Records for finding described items

= = = = =

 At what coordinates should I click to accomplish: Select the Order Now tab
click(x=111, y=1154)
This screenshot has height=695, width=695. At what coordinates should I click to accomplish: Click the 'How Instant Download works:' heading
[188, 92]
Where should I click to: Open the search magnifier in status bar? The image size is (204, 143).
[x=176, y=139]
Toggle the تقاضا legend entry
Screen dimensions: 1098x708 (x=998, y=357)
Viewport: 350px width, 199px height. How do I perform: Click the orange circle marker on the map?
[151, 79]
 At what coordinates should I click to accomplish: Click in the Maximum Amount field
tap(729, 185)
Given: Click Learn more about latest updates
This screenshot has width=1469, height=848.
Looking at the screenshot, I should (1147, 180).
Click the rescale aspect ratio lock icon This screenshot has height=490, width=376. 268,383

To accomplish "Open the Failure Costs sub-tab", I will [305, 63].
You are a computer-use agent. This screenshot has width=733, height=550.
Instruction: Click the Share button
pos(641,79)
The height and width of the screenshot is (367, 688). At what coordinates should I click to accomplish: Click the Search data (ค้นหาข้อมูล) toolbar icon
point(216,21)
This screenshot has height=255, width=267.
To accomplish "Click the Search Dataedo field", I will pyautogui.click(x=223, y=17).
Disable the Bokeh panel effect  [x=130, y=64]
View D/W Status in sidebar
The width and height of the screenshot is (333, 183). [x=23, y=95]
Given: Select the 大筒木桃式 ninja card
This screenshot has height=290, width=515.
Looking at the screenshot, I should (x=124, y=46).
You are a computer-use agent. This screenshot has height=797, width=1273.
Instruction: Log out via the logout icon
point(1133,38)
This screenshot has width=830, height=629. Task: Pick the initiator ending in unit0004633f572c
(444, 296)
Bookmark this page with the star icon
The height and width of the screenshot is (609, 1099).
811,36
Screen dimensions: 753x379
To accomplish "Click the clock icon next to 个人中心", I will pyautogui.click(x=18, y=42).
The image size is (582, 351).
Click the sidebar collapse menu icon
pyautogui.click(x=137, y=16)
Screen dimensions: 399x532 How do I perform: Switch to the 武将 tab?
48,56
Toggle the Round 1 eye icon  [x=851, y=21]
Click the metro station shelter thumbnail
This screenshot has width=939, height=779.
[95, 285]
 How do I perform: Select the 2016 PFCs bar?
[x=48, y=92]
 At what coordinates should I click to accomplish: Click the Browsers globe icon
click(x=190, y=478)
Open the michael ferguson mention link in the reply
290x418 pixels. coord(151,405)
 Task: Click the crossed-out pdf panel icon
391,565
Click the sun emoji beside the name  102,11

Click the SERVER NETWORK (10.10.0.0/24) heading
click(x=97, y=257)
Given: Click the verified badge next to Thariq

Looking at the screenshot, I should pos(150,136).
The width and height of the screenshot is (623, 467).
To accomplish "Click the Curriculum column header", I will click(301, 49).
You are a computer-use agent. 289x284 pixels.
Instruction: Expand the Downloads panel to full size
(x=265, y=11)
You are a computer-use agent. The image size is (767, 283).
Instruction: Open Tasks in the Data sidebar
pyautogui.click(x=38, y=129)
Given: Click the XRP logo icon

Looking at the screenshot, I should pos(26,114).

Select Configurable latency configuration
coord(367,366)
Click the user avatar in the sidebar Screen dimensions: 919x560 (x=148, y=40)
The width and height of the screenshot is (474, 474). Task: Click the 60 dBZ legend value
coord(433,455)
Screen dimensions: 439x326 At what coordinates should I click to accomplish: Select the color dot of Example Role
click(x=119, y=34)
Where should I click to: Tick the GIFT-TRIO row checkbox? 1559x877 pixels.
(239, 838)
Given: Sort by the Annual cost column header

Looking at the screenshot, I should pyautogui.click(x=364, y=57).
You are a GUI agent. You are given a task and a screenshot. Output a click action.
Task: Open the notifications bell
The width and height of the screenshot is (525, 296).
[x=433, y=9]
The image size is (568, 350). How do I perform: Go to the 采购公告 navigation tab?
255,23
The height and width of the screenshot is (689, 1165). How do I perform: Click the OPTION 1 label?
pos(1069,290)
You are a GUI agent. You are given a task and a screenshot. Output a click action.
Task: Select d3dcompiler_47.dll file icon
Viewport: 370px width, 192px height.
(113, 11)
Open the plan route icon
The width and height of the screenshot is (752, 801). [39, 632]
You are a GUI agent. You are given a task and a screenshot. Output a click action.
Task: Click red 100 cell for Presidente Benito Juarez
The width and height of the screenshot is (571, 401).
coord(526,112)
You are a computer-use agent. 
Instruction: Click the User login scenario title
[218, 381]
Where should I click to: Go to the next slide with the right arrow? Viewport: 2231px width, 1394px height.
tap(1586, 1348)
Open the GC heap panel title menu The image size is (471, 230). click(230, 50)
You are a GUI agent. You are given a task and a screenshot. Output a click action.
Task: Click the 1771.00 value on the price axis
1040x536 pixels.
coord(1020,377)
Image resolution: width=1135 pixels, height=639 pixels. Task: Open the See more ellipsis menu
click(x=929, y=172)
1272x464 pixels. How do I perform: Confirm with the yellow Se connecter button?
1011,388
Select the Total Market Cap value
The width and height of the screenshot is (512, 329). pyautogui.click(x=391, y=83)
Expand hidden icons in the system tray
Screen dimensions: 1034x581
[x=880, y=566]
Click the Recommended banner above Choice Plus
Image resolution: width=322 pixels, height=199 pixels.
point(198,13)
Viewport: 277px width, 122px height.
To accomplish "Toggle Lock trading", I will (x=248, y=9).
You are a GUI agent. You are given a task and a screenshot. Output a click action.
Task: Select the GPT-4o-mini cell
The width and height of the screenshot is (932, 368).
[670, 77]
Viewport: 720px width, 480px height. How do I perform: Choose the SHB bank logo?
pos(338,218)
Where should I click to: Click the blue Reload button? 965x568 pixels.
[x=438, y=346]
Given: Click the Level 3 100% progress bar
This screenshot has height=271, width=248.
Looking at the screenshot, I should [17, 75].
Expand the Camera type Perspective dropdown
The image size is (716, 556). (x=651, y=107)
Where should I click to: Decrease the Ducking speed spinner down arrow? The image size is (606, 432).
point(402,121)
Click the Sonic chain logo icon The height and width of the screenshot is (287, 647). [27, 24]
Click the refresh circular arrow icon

= = = = =

__YOUR TASK__:
Copy all of the lines above word for word.

__RESPONSE TO THE TASK__:
 At what coordinates should I click to accomplish: Select the Order Now tab
click(x=111, y=1154)
This screenshot has height=695, width=695. At what coordinates should I click to accomplish: Click the 'How Instant Download works:' heading
[188, 92]
Where should I click to: Open the search magnifier in status bar? The image size is (204, 143).
[x=176, y=139]
Toggle the تقاضا legend entry
Screen dimensions: 1098x708 (x=998, y=357)
Viewport: 350px width, 199px height. How do I perform: Click the orange circle marker on the map?
[151, 79]
 At what coordinates should I click to accomplish: Click in the Maximum Amount field
tap(729, 185)
Given: Click Learn more about latest updates
This screenshot has width=1469, height=848.
Looking at the screenshot, I should (1147, 180).
Click the rescale aspect ratio lock icon This screenshot has height=490, width=376. 268,383

To accomplish "Open the Failure Costs sub-tab", I will [305, 63].
You are a computer-use agent. This screenshot has width=733, height=550.
Instruction: Click the Share button
pos(641,79)
The height and width of the screenshot is (367, 688). At what coordinates should I click to accomplish: Click the Search data (ค้นหาข้อมูล) toolbar icon
point(216,21)
This screenshot has height=255, width=267.
To accomplish "Click the Search Dataedo field", I will pyautogui.click(x=223, y=17).
Disable the Bokeh panel effect  [x=130, y=64]
View D/W Status in sidebar
The width and height of the screenshot is (333, 183). [x=23, y=95]
Given: Select the 大筒木桃式 ninja card
This screenshot has height=290, width=515.
Looking at the screenshot, I should (x=124, y=46).
You are a computer-use agent. This screenshot has height=797, width=1273.
Instruction: Log out via the logout icon
point(1133,38)
This screenshot has width=830, height=629. Task: Pick the initiator ending in unit0004633f572c
(444, 296)
Bookmark this page with the star icon
The height and width of the screenshot is (609, 1099).
811,36
Screen dimensions: 753x379
To accomplish "Click the clock icon next to 个人中心", I will pyautogui.click(x=18, y=42).
The image size is (582, 351).
Click the sidebar collapse menu icon
pyautogui.click(x=137, y=16)
Screen dimensions: 399x532 How do I perform: Switch to the 武将 tab?
48,56
Toggle the Round 1 eye icon  [x=851, y=21]
Click the metro station shelter thumbnail
This screenshot has width=939, height=779.
[95, 285]
 How do I perform: Select the 2016 PFCs bar?
[x=48, y=92]
 At what coordinates should I click to accomplish: Click the Browsers globe icon
click(x=190, y=478)
Open the michael ferguson mention link in the reply
290x418 pixels. coord(151,405)
 Task: Click the crossed-out pdf panel icon
391,565
Click the sun emoji beside the name  102,11

Click the SERVER NETWORK (10.10.0.0/24) heading
click(x=97, y=257)
Given: Click the verified badge next to Thariq

Looking at the screenshot, I should pos(150,136).
The width and height of the screenshot is (623, 467).
To accomplish "Click the Curriculum column header", I will click(301, 49).
You are a computer-use agent. 289x284 pixels.
Instruction: Expand the Downloads panel to full size
(x=265, y=11)
You are a computer-use agent. The image size is (767, 283).
Instruction: Open Tasks in the Data sidebar
pyautogui.click(x=38, y=129)
Given: Click the XRP logo icon

Looking at the screenshot, I should pos(26,114).

Select Configurable latency configuration
coord(367,366)
Click the user avatar in the sidebar Screen dimensions: 919x560 (x=148, y=40)
The width and height of the screenshot is (474, 474). Task: Click the 60 dBZ legend value
coord(433,455)
Screen dimensions: 439x326 At what coordinates should I click to accomplish: Select the color dot of Example Role
click(x=119, y=34)
Where should I click to: Tick the GIFT-TRIO row checkbox? 1559x877 pixels.
(239, 838)
Given: Sort by the Annual cost column header

Looking at the screenshot, I should pyautogui.click(x=364, y=57).
You are a GUI agent. You are given a task and a screenshot. Output a click action.
Task: Open the notifications bell
The width and height of the screenshot is (525, 296).
[x=433, y=9]
The image size is (568, 350). How do I perform: Go to the 采购公告 navigation tab?
255,23
The height and width of the screenshot is (689, 1165). How do I perform: Click the OPTION 1 label?
pos(1069,290)
You are a GUI agent. You are given a task and a screenshot. Output a click action.
Task: Select d3dcompiler_47.dll file icon
Viewport: 370px width, 192px height.
(113, 11)
Open the plan route icon
The width and height of the screenshot is (752, 801). [39, 632]
You are a GUI agent. You are given a task and a screenshot. Output a click action.
Task: Click red 100 cell for Presidente Benito Juarez
The width and height of the screenshot is (571, 401).
coord(526,112)
You are a computer-use agent. 
Instruction: Click the User login scenario title
[218, 381]
Where should I click to: Go to the next slide with the right arrow? Viewport: 2231px width, 1394px height.
tap(1586, 1348)
Open the GC heap panel title menu The image size is (471, 230). click(230, 50)
You are a GUI agent. You are given a task and a screenshot. Output a click action.
Task: Click the 1771.00 value on the price axis
1040x536 pixels.
coord(1020,377)
Image resolution: width=1135 pixels, height=639 pixels. Task: Open the See more ellipsis menu
click(x=929, y=172)
1272x464 pixels. How do I perform: Confirm with the yellow Se connecter button?
1011,388
Select the Total Market Cap value
The width and height of the screenshot is (512, 329). pyautogui.click(x=391, y=83)
Expand hidden icons in the system tray
Screen dimensions: 1034x581
[x=880, y=566]
Click the Recommended banner above Choice Plus
Image resolution: width=322 pixels, height=199 pixels.
point(198,13)
Viewport: 277px width, 122px height.
To accomplish "Toggle Lock trading", I will (x=248, y=9).
You are a GUI agent. You are given a task and a screenshot. Output a click action.
Task: Select the GPT-4o-mini cell
The width and height of the screenshot is (932, 368).
[670, 77]
Viewport: 720px width, 480px height. How do I perform: Choose the SHB bank logo?
pos(338,218)
Where should I click to: Click the blue Reload button? 965x568 pixels.
[x=438, y=346]
Given: Click the Level 3 100% progress bar
This screenshot has height=271, width=248.
Looking at the screenshot, I should [17, 75].
Expand the Camera type Perspective dropdown
The image size is (716, 556). (x=651, y=107)
Where should I click to: Decrease the Ducking speed spinner down arrow? The image size is (606, 432).
point(402,121)
Click the Sonic chain logo icon The height and width of the screenshot is (287, 647). [27, 24]
Click the refresh circular arrow icon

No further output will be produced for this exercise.